We found a sad trail of beautiful feathers along the canyon rim, the drifted remains of a northern flicker. When I spotted the first feather I was delighted, a molted gift; finding the second feather I suspected foul play; at the third feather and beyond it was clear that the flicker had met its demise, and the only thing I can imagine spreading its feathers far and wide was a midair attack by a falcon or other raptor. All told we gathered a handful of feathers, and left a few below the rim.

find two feathers?
The sky was amazing, quite the shapeshifter…

And it was soothing to return home to the tamer pleasures of the yarden. I was also grateful to get my permanent crown, which happened to arrive at the dentist quickly and be ready to replace the broken temp, so Wren bravely stayed home alone while I dashed to town for the quick fix. I was grateful for the helping hands of the dentist and his kind and capable technician. I’ve chosen to spare you the sight of the crown in my mouth and trust you are grateful for that.

I am also grateful that I read about and ordered this nifty bug catcher-magnifier last week, so that when I went in to shower after the trip to town I was able to safely capture the scorpion who had crawled up the drain into the bathtub–and magnify her 5x–and then help her outside. This handy item is sold as a toy, but doubles as a humane tool to remove bugs from inappropriate places and return them to appropriate places, like, anywhere besides my bathtub. This is at least the fifth scorpion to climb into the bathtub this winter, which equals the total of all scorpions in the house in all the years I’ve lived here. A new normal?

Putting Away Christmas

Cousin Bill joked about how different it felt to put his Christmas decorations away at the end of January than at his habitual New Year’s ritual… It wasn’t too soon, or too late, it was just the right time. That’s how I feel. Even later, though, I’m putting away Christmas in the middle of February. It’s the longest I’ve gone. Much as I love the ancestral decorations (and a handful of new acquired over my lifeline) I’ve put away Christmas pretty late for years, grateful for implicit luxuries, but always by the end of January. At least that’s how I remember it.

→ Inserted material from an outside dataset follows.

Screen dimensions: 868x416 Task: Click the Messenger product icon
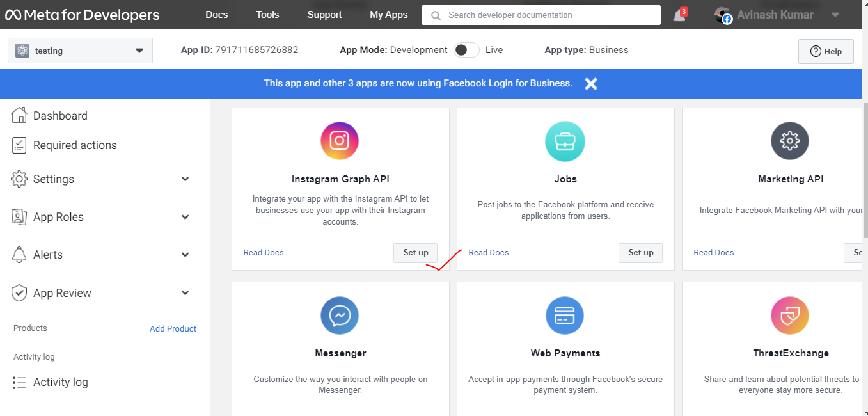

I may not get very far tonight, I’m reminiscing, communing with my little things. Catherine Ingram counsels us to love who we love, and love our lives, and love our little things. Garden Buddy mentioned that very thing this afternoon in the context of what brings us joy. We sat in her garden of stone-rimmed beds and yard art, sharing a brief cloudy interlude in an otherwise balmy day. We are both growing weary of enforced hermitude, yet are not eager to relinquish it, skeptical of the alternatives.

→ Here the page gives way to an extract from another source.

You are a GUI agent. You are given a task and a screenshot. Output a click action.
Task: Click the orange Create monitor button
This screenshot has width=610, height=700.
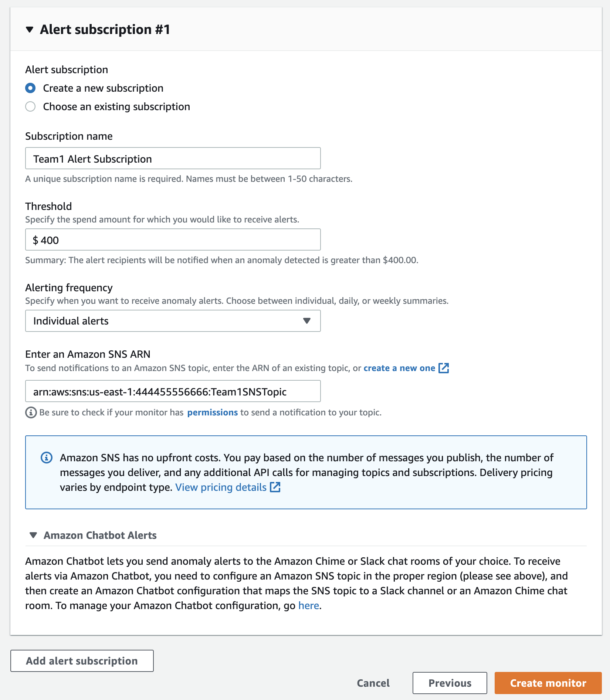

Garden seeds arrived! A sigh of relief, winter’s end’s in sight. It’s been a strange one, as have most recent seasons. Case in point: The shower drain hasn’t come close to freezing this winter (a good thing), but this is the second scorpion who’s climbed up out of the tub drain. Itsy-bitsy spider only this time it’s scorpions the rain washes out. Spiders have free reign in my house, they do such good eating flies, and most of the widows stay outside. But this scorpion has to go right back where it came from, back to the leaf litter under the birch tree. It’s much milder outside this year, and also drier, than what used to be normal. Even as it’s been a colder winter inside, but longer sun in a rising arc warms the house earlier each day, and I have enough power now to run the floor heat while it’s sunny. So life’s gotten a little easier.

I’m grateful for this littler orange scraper, which has also makes life easier. It’s come in handy for a lot of things, but most of all for finally solving this kitchen dilemma. For years it mystified and aggravated me why the artisan who built the copper counter didn’t finish it with a rollover edge, instead crafting a lovely rim a half inch higher than the surface. This makes it impossible to sweep crumbs off into a hand or compost bucket. A similar glitch was built into the edge of the sunroom pond by a different artist, this an unchinked valley between the wall and the stone floor, leaving a ragged stripe of concrete foundation showing. I asked that fellow many years later why he’d done that, it makes it so hard to sweep or vacuum the dirt up.

“So you wouldn’t have to,” he said sparkling with logic, “because it would collect in the crack.” Had the cabinet maker brought similar reasoning to the raised counter rim? Both ‘solutions’ make it far more complicated to clean: a woman would never have designed these features.

Speaking of crumbs on the counter, these lemon shortbreads were worth the wait for butter for the glaze. So delicate and lightly tart and softly sweet. I’ve been grateful today for sharing them, too; and for kindnesses and compassions that have come my way, softening the rocky inward trail.